Personal information
- Born: July 17, 1954 (age 72) Portland, Oregon, U.S.
- Listed height: 6 ft 3 in (1.91 m)
- Listed weight: 260 lb (118 kg)

Career information
- High school: A.C. Davis (Yakima, Washington)
- College: Gavilan JC (1971–1972) UCLA (1973–1974)
- NFL draft: 1975: 17th round, 428th overall pick

Career history
- 1975: Toronto Argonauts
- 1979–80: Calgary Stampeders
- 1983: Washington Federals
- 1984: Memphis Showboats

Awards and highlights
- CFL West All-Star (1980); Second-team All-Pac-8 (1974);

= Myke Horton =

American gridiron football player (born 1954)

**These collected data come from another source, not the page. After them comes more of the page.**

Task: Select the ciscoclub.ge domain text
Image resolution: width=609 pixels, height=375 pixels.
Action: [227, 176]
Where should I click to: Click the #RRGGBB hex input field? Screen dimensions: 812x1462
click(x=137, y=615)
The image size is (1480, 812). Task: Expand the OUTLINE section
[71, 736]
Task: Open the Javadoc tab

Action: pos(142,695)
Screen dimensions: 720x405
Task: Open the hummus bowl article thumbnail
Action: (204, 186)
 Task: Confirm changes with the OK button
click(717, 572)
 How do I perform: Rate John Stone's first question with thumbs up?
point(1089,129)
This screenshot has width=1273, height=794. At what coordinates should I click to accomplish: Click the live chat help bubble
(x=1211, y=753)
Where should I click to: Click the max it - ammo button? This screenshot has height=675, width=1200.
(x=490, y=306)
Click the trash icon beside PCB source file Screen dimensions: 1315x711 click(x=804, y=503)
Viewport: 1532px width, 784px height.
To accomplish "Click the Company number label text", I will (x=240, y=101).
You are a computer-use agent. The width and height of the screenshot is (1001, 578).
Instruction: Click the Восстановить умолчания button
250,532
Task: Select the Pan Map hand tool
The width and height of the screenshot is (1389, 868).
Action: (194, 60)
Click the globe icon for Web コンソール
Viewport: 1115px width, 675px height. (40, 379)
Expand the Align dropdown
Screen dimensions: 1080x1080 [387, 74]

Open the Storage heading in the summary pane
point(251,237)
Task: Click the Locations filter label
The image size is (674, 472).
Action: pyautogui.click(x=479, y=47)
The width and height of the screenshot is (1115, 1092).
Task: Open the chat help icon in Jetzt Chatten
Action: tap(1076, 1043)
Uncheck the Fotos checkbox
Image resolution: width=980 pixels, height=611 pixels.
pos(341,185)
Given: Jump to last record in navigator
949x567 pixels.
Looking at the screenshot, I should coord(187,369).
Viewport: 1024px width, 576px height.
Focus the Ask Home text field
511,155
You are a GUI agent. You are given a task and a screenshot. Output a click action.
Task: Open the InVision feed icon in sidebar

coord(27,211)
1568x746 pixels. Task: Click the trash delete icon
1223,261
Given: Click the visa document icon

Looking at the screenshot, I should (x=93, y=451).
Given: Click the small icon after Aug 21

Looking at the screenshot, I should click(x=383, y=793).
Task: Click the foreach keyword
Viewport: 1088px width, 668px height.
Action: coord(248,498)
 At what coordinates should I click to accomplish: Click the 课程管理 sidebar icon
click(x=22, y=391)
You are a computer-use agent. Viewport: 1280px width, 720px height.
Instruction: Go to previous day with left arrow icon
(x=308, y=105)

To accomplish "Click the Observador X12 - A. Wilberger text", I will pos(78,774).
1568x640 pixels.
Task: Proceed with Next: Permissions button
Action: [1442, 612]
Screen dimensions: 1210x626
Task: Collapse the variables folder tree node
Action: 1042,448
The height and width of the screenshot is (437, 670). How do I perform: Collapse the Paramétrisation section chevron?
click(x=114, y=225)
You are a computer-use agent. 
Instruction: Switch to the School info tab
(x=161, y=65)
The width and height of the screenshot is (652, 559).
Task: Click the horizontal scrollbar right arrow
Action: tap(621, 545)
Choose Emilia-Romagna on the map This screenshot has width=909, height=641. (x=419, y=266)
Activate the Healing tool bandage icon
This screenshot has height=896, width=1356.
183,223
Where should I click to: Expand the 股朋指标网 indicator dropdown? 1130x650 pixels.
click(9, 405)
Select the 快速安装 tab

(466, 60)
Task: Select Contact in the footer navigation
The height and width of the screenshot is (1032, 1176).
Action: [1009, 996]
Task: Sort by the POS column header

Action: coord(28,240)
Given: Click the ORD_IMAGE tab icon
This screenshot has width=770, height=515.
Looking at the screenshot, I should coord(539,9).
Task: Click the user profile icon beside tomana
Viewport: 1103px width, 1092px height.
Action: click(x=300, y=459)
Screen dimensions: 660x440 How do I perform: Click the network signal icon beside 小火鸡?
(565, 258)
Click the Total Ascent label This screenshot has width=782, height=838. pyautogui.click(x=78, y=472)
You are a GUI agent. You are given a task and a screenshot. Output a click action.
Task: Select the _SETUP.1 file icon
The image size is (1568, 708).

Michael "Myke" Horton (born July 17, 1954) is an American former football player who played professionally for the Calgary Stampeders and Toronto Argonauts of the Canadian Football League (CFL).

After his professional football career was curtailed by an Achilles tendon injury, Horton sought work in the entertainment industry. He was a game show contestant on Press Your Luck and Card Sharks. He is best known for appearing on five seasons of the television show American Gladiators as "Gemini" - the only one of the six original Gladiators in the pilot episode to stay with the series.

==Personal life==
Horton grew up in Yakima, Washington before attending the UCLA to play football. After his athletic career, he became a personal trainer. His two sons, Shane and Wes, also played professional football.